When the smoke and ash started seeping into her home and hallways, Billie Sheridan knew it was time to escape. The official evacuation order that would clear the entire city of Williams Lake had yet to be sounded. But already three of Sheridan’s sons were gone. They’d left the morning before because it was too hard for one of them with asthma to breathe.
Now wildfires — among a swarm that burned across British Columbia that summer of 2017 — were fast closing in on the central Interior city’s 10,500 residents. Sheridan and her daughter-in-law loaded themselves, the dog and their belongings into a minivan and started the 240-kilometre drive up Highway 97 towards safety in Prince George.

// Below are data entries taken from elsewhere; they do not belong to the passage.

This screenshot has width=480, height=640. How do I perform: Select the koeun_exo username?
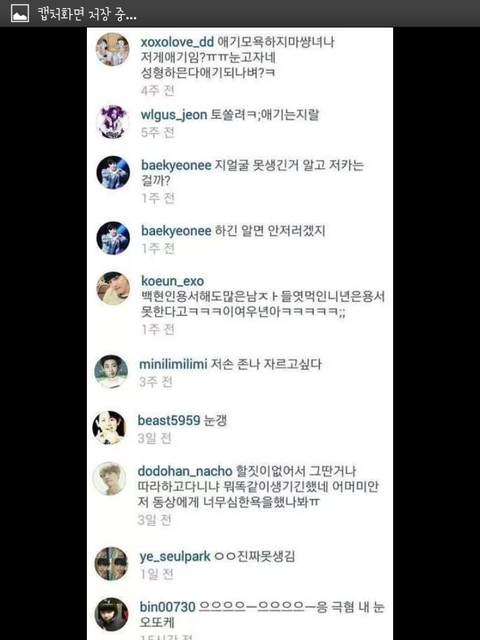172,281
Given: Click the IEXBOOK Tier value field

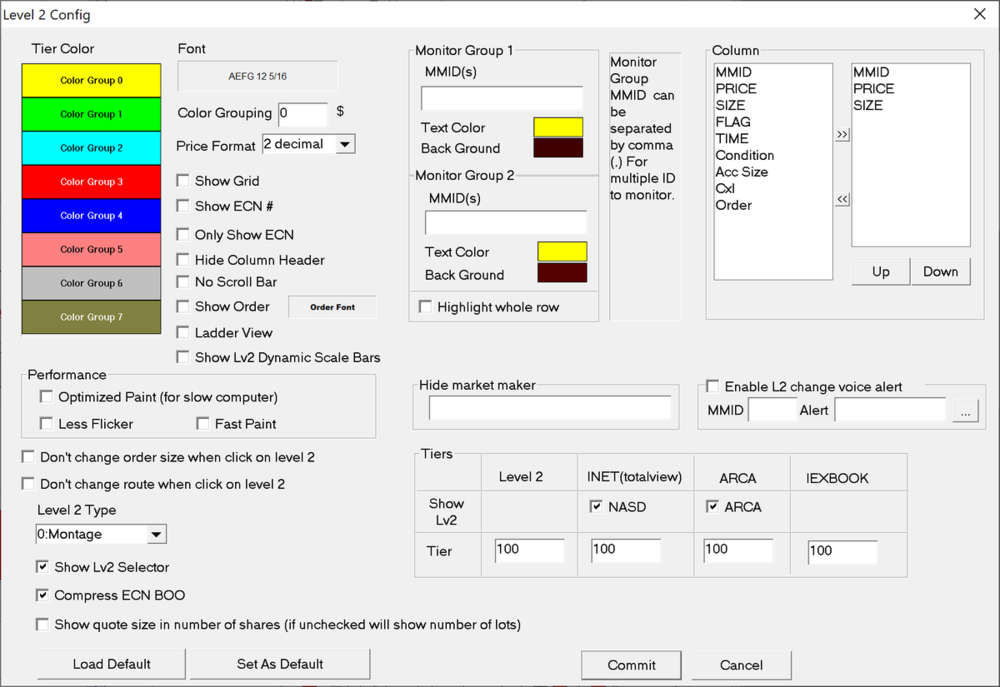Looking at the screenshot, I should click(842, 551).
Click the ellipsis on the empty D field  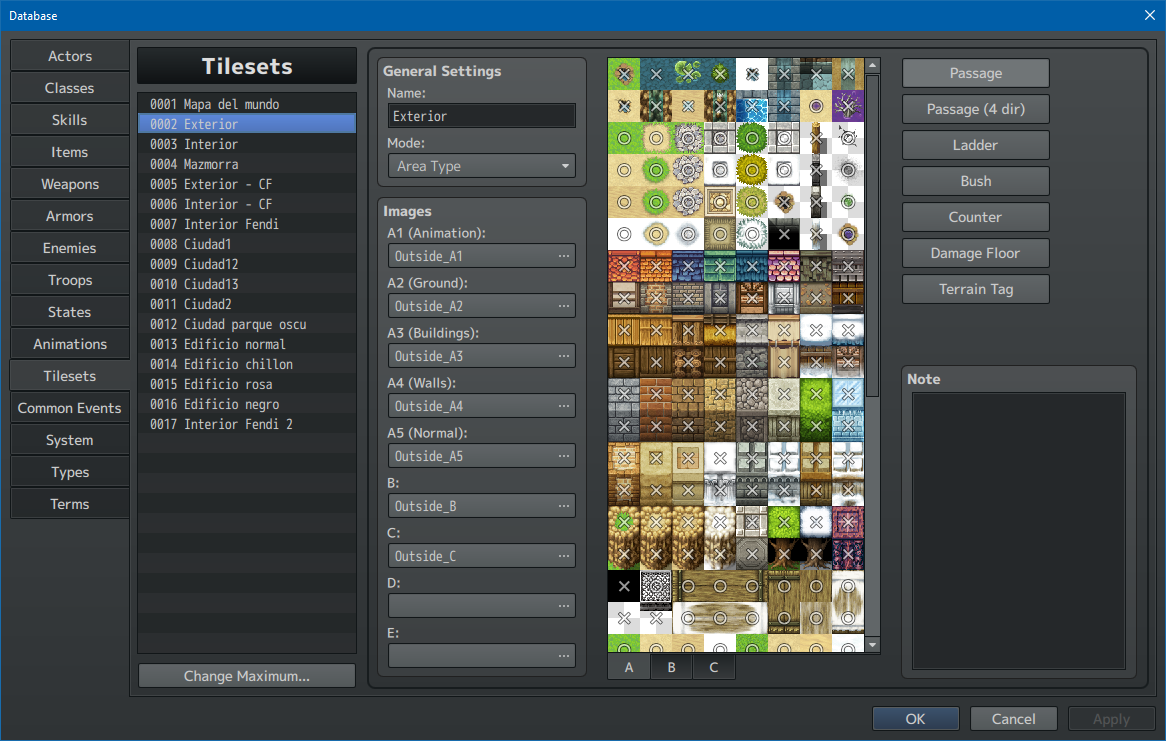pos(564,606)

Billie’s wife Crystal Sheridan, a nurse, stayed behind to care for and help evacuate elderly residents. Billie’s mind turned to Crystal as she drove. She hoped for the best, assuming they’d all be reunited soon enough with stories to share.
“We didn't anticipate the length of the time,” Billie recalled. “We were hoping that this was only going to last a few days.”
But days turned into weeks, then stretched past a month as the Sheridans shuffled from place to place.
While caring for her patients, Crystal Sheridan’s hip replacement broke. She was eventually medevacked to Vancouver after the rest of the Sheridans made their way to the Lower Mainland. There, the family bounced between the hospital, a hotel and staying with family.
While the official evacuation order for Williams Lake lasted almost two weeks, the fires triggered a series of health and safety issues for the Sheridans that caused them to leave early and stay away more than twice as long as officials mandated.
“It was mentally and physically exhausting that summer,” said Billie Sheridan.
The family eventually found lodging at Honour House, a home in New Westminster for Canadian Armed Forces members and veterans, emergency services personnel and their families to stay while receiving medical care. “We were so lucky and so fortunate,” Sheridan said. “That facility holds a very important place in my heart.”
That tinder dry wildfire season of 2017 was one of the worst in B.C. history, forcing an estimated 65,000 people out of their homes. Many of those evacuees learned Billie Sheridan’s hard lesson — that as climate disasters increase in their frequency and intensity, those who seek refuge can expect to be uprooted for long stretches.
It’s already happening. The Tyee analyzed available data for the past six years to discover the average length of time people are being evacuated in this province — it tops three weeks.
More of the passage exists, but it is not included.